* _Task prompt_
From the first line to the last, print the data exactly as it appears.

[Records from a data collection]
-- -- --
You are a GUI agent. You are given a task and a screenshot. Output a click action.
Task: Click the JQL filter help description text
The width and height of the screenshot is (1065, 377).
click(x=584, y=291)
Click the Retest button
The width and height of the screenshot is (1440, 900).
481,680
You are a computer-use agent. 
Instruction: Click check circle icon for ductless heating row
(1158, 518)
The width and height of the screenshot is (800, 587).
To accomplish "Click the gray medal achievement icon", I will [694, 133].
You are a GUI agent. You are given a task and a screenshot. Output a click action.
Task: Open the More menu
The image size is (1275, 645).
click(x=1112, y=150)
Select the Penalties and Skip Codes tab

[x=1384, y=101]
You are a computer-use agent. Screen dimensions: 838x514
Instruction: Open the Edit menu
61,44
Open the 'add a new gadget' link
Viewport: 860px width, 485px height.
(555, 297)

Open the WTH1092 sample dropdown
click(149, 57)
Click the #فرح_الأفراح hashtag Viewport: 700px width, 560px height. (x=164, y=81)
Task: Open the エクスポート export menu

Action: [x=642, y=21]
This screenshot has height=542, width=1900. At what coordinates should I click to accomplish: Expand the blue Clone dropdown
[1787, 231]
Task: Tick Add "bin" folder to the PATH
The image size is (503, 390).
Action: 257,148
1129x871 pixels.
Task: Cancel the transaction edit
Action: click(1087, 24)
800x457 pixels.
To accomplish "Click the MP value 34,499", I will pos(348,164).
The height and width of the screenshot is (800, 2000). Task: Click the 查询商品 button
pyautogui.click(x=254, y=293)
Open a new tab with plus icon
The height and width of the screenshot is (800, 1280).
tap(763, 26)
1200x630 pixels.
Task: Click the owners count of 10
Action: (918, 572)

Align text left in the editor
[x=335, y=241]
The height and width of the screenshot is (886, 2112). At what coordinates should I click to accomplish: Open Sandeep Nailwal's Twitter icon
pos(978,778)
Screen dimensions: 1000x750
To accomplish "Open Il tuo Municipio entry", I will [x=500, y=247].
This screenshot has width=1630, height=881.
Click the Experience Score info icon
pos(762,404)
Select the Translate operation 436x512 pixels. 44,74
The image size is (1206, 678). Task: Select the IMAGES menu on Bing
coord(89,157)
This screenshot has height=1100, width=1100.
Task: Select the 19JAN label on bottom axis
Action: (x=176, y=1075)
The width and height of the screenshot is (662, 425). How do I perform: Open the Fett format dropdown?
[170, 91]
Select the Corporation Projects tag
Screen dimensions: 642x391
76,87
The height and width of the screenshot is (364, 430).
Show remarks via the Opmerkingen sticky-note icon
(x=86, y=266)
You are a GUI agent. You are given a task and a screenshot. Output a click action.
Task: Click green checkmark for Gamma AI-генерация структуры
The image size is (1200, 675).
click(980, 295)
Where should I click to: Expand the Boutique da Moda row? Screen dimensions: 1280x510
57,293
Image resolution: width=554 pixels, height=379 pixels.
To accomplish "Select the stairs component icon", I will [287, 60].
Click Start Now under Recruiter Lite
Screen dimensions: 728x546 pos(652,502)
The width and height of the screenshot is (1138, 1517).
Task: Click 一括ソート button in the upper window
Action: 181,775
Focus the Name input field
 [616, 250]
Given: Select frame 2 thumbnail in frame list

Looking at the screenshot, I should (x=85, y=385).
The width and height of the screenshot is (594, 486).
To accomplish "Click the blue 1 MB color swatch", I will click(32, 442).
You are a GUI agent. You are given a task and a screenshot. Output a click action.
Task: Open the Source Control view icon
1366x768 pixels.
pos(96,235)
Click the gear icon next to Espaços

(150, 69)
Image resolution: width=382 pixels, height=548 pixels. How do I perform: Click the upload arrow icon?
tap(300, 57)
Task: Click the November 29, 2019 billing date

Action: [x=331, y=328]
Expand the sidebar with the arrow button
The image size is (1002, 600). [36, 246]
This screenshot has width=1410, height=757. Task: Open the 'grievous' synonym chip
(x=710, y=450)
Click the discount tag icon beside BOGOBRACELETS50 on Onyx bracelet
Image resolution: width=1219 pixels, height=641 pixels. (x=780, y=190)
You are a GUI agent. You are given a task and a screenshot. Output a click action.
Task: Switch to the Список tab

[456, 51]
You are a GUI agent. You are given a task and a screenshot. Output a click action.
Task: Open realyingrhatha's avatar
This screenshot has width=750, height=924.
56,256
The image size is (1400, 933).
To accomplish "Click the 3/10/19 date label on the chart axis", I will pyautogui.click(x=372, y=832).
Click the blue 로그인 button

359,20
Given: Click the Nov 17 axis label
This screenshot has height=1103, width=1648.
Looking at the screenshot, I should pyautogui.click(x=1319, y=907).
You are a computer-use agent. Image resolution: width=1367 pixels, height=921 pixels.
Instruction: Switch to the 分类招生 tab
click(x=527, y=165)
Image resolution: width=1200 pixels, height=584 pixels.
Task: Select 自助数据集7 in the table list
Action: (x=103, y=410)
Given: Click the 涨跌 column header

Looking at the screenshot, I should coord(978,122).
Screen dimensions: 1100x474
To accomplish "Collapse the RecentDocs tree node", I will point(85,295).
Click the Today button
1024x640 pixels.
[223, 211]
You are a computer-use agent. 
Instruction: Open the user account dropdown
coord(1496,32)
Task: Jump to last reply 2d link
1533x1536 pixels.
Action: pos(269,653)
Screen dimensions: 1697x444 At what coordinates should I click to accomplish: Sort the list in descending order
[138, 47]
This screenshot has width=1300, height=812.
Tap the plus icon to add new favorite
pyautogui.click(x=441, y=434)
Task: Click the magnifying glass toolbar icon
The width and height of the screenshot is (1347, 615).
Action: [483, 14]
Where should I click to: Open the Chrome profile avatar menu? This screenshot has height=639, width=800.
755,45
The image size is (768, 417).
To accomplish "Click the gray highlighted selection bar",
-- -- --
* _Final answer_
You are a GUI agent. You are given a task and a screenshot. Output a click action.
Task: Click the JQL filter help description text
The width and height of the screenshot is (1065, 377).
click(x=584, y=291)
Click the Retest button
The width and height of the screenshot is (1440, 900).
481,680
You are a computer-use agent. 
Instruction: Click check circle icon for ductless heating row
(1158, 518)
The width and height of the screenshot is (800, 587).
To accomplish "Click the gray medal achievement icon", I will [694, 133].
You are a GUI agent. You are given a task and a screenshot. Output a click action.
Task: Open the More menu
The image size is (1275, 645).
click(x=1112, y=150)
Select the Penalties and Skip Codes tab

[x=1384, y=101]
You are a computer-use agent. Screen dimensions: 838x514
Instruction: Open the Edit menu
61,44
Open the 'add a new gadget' link
Viewport: 860px width, 485px height.
(555, 297)

Open the WTH1092 sample dropdown
click(149, 57)
Click the #فرح_الأفراح hashtag Viewport: 700px width, 560px height. (x=164, y=81)
Task: Open the エクスポート export menu

Action: [x=642, y=21]
This screenshot has height=542, width=1900. At what coordinates should I click to accomplish: Expand the blue Clone dropdown
[1787, 231]
Task: Tick Add "bin" folder to the PATH
The image size is (503, 390).
Action: 257,148
1129x871 pixels.
Task: Cancel the transaction edit
Action: click(1087, 24)
800x457 pixels.
To accomplish "Click the MP value 34,499", I will pos(348,164).
The height and width of the screenshot is (800, 2000). Task: Click the 查询商品 button
pyautogui.click(x=254, y=293)
Open a new tab with plus icon
The height and width of the screenshot is (800, 1280).
tap(763, 26)
1200x630 pixels.
Task: Click the owners count of 10
Action: (918, 572)

Align text left in the editor
[x=335, y=241]
The height and width of the screenshot is (886, 2112). At what coordinates should I click to accomplish: Open Sandeep Nailwal's Twitter icon
pos(978,778)
Screen dimensions: 1000x750
To accomplish "Open Il tuo Municipio entry", I will [x=500, y=247].
This screenshot has width=1630, height=881.
Click the Experience Score info icon
pos(762,404)
Select the Translate operation 436x512 pixels. 44,74
The image size is (1206, 678). Task: Select the IMAGES menu on Bing
coord(89,157)
This screenshot has height=1100, width=1100.
Task: Select the 19JAN label on bottom axis
Action: (x=176, y=1075)
The width and height of the screenshot is (662, 425). How do I perform: Open the Fett format dropdown?
[170, 91]
Select the Corporation Projects tag
Screen dimensions: 642x391
76,87
The height and width of the screenshot is (364, 430).
Show remarks via the Opmerkingen sticky-note icon
(x=86, y=266)
You are a GUI agent. You are given a task and a screenshot. Output a click action.
Task: Click green checkmark for Gamma AI-генерация структуры
The image size is (1200, 675).
click(980, 295)
Where should I click to: Expand the Boutique da Moda row? Screen dimensions: 1280x510
57,293
Image resolution: width=554 pixels, height=379 pixels.
To accomplish "Select the stairs component icon", I will [287, 60].
Click Start Now under Recruiter Lite
Screen dimensions: 728x546 pos(652,502)
The width and height of the screenshot is (1138, 1517).
Task: Click 一括ソート button in the upper window
Action: 181,775
Focus the Name input field
 [616, 250]
Given: Select frame 2 thumbnail in frame list

Looking at the screenshot, I should (x=85, y=385).
The width and height of the screenshot is (594, 486).
To accomplish "Click the blue 1 MB color swatch", I will click(32, 442).
You are a GUI agent. You are given a task and a screenshot. Output a click action.
Task: Open the Source Control view icon
1366x768 pixels.
pos(96,235)
Click the gear icon next to Espaços

(150, 69)
Image resolution: width=382 pixels, height=548 pixels. How do I perform: Click the upload arrow icon?
tap(300, 57)
Task: Click the November 29, 2019 billing date

Action: [x=331, y=328]
Expand the sidebar with the arrow button
The image size is (1002, 600). [36, 246]
This screenshot has width=1410, height=757. Task: Open the 'grievous' synonym chip
(x=710, y=450)
Click the discount tag icon beside BOGOBRACELETS50 on Onyx bracelet
Image resolution: width=1219 pixels, height=641 pixels. (x=780, y=190)
You are a GUI agent. You are given a task and a screenshot. Output a click action.
Task: Switch to the Список tab

[456, 51]
You are a GUI agent. You are given a task and a screenshot. Output a click action.
Task: Open realyingrhatha's avatar
This screenshot has width=750, height=924.
56,256
The image size is (1400, 933).
To accomplish "Click the 3/10/19 date label on the chart axis", I will pyautogui.click(x=372, y=832).
Click the blue 로그인 button

359,20
Given: Click the Nov 17 axis label
This screenshot has height=1103, width=1648.
Looking at the screenshot, I should pyautogui.click(x=1319, y=907).
You are a computer-use agent. Image resolution: width=1367 pixels, height=921 pixels.
Instruction: Switch to the 分类招生 tab
click(x=527, y=165)
Image resolution: width=1200 pixels, height=584 pixels.
Task: Select 自助数据集7 in the table list
Action: (x=103, y=410)
Given: Click the 涨跌 column header

Looking at the screenshot, I should coord(978,122).
Screen dimensions: 1100x474
To accomplish "Collapse the RecentDocs tree node", I will point(85,295).
Click the Today button
1024x640 pixels.
[223, 211]
You are a computer-use agent. 
Instruction: Open the user account dropdown
coord(1496,32)
Task: Jump to last reply 2d link
1533x1536 pixels.
Action: pos(269,653)
Screen dimensions: 1697x444 At what coordinates should I click to accomplish: Sort the list in descending order
[138, 47]
This screenshot has width=1300, height=812.
Tap the plus icon to add new favorite
pyautogui.click(x=441, y=434)
Task: Click the magnifying glass toolbar icon
The width and height of the screenshot is (1347, 615).
Action: [483, 14]
Where should I click to: Open the Chrome profile avatar menu? This screenshot has height=639, width=800.
755,45
The image size is (768, 417).
To accomplish "Click the gray highlighted selection bar",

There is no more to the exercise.